And to get back to the joke. Of course, in all the macho hilarity, we find the inevitable homophobic tropes thrown in, with their concomitant terms of abuse. And what could invoke more hilarity than a “p... m...”? This mocking of others, too, needs to be denounced.
The joke, were it not so full of white supremacist, male dominant, colonial ideology, would indeed be too pitiful to comment upon.
However, offensive as it is, it is not the role of the State to act against this joker. So, Lalit calls for the police to stay out of this. It is society that has to sanction this behavior, as we are doing in this article. The man’s friends, family, colleagues and acquaintances should just inform him of just how harmful such jokes are. This will make him a much better joke-teller, too.

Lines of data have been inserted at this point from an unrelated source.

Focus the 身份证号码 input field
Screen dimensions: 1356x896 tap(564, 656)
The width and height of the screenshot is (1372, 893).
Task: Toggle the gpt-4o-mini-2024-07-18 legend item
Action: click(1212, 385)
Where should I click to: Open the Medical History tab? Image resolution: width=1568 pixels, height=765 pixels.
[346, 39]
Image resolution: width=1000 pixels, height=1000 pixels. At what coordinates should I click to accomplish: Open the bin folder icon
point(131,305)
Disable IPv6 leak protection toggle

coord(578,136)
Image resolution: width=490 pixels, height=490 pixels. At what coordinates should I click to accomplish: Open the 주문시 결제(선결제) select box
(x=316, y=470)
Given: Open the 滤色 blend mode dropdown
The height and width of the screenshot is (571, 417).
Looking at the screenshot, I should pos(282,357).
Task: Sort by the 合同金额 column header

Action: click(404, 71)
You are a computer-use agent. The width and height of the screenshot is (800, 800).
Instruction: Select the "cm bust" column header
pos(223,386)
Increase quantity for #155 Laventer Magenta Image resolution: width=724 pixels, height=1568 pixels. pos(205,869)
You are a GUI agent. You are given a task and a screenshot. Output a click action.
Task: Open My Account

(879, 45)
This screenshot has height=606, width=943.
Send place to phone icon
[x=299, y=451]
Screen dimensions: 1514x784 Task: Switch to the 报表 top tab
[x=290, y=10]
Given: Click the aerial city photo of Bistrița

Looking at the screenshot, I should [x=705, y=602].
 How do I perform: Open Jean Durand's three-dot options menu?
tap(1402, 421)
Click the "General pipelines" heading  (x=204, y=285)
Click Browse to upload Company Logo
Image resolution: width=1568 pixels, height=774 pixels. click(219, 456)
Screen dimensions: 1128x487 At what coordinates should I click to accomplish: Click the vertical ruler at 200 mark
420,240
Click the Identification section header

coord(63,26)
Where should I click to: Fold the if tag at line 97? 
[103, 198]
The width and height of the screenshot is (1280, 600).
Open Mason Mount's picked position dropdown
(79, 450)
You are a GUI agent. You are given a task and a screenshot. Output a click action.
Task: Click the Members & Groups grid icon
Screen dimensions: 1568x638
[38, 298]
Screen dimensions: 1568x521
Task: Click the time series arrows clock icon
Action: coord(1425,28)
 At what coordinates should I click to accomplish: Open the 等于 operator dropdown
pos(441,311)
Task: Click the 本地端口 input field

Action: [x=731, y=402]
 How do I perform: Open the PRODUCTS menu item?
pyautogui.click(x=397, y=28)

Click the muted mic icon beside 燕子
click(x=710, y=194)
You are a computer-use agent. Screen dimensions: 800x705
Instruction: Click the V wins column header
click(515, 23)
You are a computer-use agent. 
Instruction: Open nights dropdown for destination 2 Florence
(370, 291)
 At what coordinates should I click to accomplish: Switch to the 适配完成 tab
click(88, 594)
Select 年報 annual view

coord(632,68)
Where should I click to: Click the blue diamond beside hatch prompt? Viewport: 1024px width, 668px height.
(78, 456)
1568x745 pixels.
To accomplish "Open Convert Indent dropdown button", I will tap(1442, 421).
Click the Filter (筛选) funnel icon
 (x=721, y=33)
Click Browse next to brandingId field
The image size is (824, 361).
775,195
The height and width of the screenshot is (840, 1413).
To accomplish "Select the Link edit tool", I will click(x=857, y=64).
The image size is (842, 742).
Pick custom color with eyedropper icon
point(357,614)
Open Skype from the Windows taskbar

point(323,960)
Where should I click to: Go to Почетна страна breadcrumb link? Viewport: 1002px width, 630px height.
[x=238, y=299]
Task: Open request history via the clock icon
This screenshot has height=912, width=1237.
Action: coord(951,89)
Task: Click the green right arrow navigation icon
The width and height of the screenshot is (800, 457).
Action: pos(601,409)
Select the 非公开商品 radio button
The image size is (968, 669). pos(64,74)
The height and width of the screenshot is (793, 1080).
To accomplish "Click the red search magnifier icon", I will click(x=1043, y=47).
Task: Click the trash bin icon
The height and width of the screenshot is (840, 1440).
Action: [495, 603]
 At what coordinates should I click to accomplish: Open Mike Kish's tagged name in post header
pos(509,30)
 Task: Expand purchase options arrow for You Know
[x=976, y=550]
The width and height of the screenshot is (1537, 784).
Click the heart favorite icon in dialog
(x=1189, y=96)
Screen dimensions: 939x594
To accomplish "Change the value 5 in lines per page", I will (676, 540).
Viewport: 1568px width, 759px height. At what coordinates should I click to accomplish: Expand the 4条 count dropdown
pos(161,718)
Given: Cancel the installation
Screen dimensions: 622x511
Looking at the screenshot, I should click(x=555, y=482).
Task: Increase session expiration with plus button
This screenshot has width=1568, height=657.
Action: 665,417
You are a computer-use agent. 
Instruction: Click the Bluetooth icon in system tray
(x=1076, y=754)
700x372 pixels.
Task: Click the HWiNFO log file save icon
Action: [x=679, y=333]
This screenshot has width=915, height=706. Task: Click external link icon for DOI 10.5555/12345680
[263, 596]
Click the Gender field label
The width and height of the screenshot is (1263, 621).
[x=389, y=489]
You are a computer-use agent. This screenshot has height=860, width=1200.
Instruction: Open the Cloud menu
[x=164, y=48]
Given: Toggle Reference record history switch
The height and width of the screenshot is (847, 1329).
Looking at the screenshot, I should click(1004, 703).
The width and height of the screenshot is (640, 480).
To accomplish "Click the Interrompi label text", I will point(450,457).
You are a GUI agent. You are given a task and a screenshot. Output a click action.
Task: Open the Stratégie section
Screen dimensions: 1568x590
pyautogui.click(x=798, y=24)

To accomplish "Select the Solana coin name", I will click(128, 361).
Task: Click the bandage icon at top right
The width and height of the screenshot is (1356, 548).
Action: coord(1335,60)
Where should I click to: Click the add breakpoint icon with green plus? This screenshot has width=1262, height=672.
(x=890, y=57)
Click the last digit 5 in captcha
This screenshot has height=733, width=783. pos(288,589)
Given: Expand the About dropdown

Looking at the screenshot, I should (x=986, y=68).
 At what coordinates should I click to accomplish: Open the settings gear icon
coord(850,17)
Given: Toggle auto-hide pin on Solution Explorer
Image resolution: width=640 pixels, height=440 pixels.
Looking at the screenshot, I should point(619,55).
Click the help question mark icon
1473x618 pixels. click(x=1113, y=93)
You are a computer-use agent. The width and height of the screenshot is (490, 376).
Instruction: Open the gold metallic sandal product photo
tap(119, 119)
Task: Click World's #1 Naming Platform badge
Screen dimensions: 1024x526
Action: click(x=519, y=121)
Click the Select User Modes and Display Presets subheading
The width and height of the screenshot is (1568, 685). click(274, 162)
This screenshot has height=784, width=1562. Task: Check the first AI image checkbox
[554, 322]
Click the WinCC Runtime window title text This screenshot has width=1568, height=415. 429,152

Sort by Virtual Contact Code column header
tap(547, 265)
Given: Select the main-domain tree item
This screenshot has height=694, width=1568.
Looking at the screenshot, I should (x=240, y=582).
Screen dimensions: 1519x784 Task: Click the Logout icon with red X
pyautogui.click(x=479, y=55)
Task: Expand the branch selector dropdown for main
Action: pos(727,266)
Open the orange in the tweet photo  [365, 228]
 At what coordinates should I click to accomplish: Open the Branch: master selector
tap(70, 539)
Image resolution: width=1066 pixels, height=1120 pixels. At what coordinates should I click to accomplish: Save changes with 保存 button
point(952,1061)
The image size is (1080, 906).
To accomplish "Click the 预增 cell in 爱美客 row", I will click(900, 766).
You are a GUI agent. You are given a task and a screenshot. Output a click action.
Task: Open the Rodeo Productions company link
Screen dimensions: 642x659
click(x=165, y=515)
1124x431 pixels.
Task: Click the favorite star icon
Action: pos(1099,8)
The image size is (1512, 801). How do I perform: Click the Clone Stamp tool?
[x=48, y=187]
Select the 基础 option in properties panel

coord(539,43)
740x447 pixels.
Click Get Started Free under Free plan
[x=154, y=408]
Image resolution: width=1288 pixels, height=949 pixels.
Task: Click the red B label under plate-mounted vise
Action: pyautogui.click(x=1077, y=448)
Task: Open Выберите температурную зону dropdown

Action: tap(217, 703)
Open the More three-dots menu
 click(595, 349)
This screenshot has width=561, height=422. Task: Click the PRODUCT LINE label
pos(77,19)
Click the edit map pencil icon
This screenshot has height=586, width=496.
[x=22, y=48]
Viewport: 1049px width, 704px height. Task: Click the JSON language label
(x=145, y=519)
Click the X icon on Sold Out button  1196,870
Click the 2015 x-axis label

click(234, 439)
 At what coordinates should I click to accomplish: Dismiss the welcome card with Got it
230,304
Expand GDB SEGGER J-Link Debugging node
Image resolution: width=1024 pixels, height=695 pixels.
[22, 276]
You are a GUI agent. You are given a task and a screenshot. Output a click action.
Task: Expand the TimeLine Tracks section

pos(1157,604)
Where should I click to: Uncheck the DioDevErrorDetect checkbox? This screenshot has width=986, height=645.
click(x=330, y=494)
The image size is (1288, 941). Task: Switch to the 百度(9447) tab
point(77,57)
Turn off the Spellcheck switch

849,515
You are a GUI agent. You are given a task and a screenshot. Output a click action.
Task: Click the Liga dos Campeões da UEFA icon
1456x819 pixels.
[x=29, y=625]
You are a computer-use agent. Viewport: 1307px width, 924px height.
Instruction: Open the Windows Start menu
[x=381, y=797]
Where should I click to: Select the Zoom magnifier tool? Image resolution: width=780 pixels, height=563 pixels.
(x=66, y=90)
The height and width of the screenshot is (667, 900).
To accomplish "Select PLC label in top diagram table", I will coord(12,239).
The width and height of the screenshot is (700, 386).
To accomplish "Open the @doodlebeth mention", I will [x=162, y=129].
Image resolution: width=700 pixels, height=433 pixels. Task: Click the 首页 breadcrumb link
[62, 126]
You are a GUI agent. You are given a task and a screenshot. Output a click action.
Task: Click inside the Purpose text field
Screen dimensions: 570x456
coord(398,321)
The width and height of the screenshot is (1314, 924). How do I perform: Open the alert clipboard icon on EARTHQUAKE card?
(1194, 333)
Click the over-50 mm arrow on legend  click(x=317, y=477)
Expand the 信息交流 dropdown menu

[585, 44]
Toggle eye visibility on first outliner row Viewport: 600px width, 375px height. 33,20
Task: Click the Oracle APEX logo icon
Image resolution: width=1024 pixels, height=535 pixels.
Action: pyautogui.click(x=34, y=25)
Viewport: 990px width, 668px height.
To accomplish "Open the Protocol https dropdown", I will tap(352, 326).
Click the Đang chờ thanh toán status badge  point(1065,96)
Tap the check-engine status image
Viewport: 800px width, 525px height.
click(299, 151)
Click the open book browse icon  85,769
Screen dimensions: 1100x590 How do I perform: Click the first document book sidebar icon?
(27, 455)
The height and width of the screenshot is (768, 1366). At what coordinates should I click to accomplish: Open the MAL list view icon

At the joker’s workplace, the conglomerate Alteo, his bosses reminded him and the entire class of kolom, that they are all mere employees, however well-remunerated they might be, and that they are not the owners of the Sugar Estate. His bosses promptly suspended him as agri-manager. Suspension is reasonable in that presumably managerial staff need to have respect for those they manage. His re-instatement could presumably be conditional on his making an undertaking to all working under him that in future he will be more respectful of all people.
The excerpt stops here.